If compensation was the answer to getting 10% more productivity – you’d pay somebody 10% more. But it doesn’t work that way. As we all know, human behavior is often unpredictable.
Some people you might increase by 10% and then they’re offended you didn’t go 15%, so their productivity goes down. Some people you increase 5% but someone else gets offended because they thought it should have gone to them, so their productivity goes down.
There’s just so much more to it than the money.
People want to be heard. They want to be able to contribute. They want to have a say about how things are going. An interesting perspective on this is to consider the role of compensation within volunteer organizations. People aren’t paid with dollars, but they benefit on other levels.
What if everyone in your organization was working as if they were volunteering? What if everyone was working based on the non-monetary reward they received…the emotional, psychological, whatever? That’s an extreme perspective but it’s a good tool that allows you to think about how to include and interact with people outside of the narrow territory of compensation. It opens the door for better explanations on discretionary effort beyond…well, she makes more; that’s why she’s working harder.
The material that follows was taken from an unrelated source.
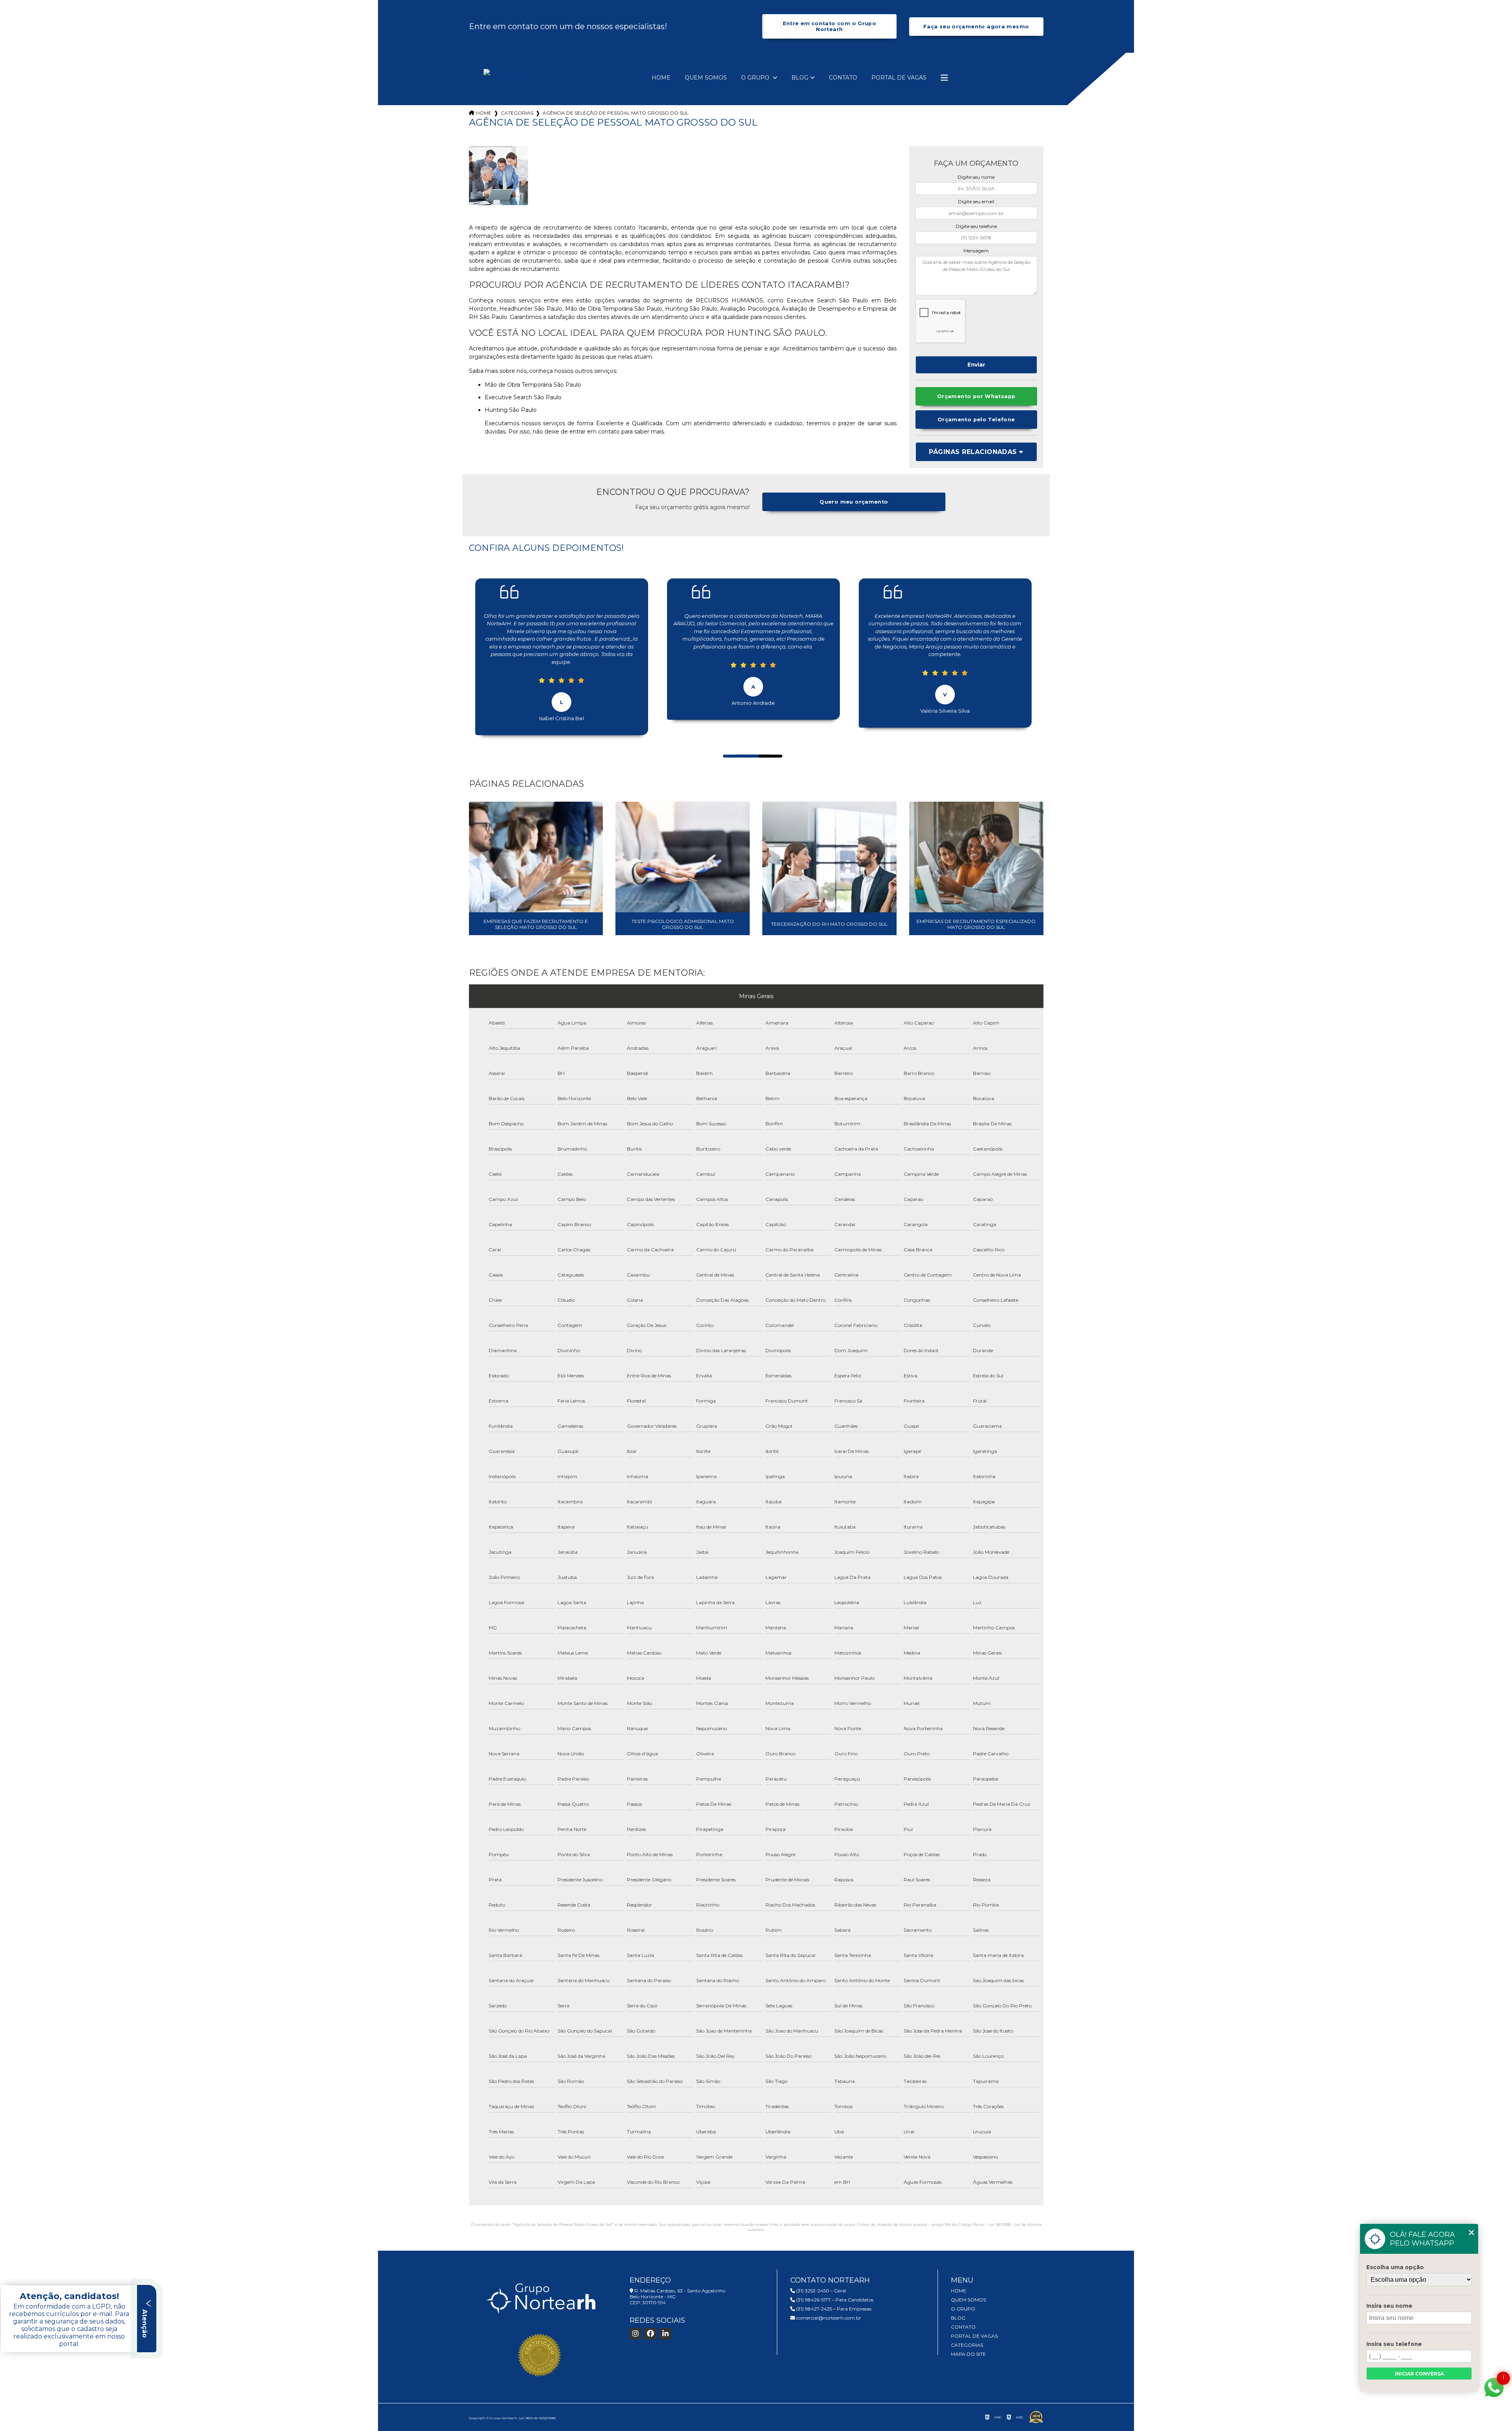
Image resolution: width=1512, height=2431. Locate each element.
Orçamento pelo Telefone (976, 419)
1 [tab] (727, 747)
There’s an organization I’m working with today that has are two departments that aren’t working together at all. There are no dummies in this organization. They’ve lined up the compensation so that each of them can reach their goals only when they’ve partnered effectively with one another.
Each person gets a 4x bonus at the end of the year on top of their base salary. That’s 4 times, not 4%. It’s crystal clear. Yet, these guys bash each other in meetings. They talk behind each other’s backs. They don’t trust one another. They don’t partner.
They literally walk away from significant income rather than figuring out how to work one another. It’s costs them, and it costs the organization. So yes, compensation deserves a place at the table when you’re reviewing your strategy. But maybe only for the first course or two. Your real leverage is elsewhere.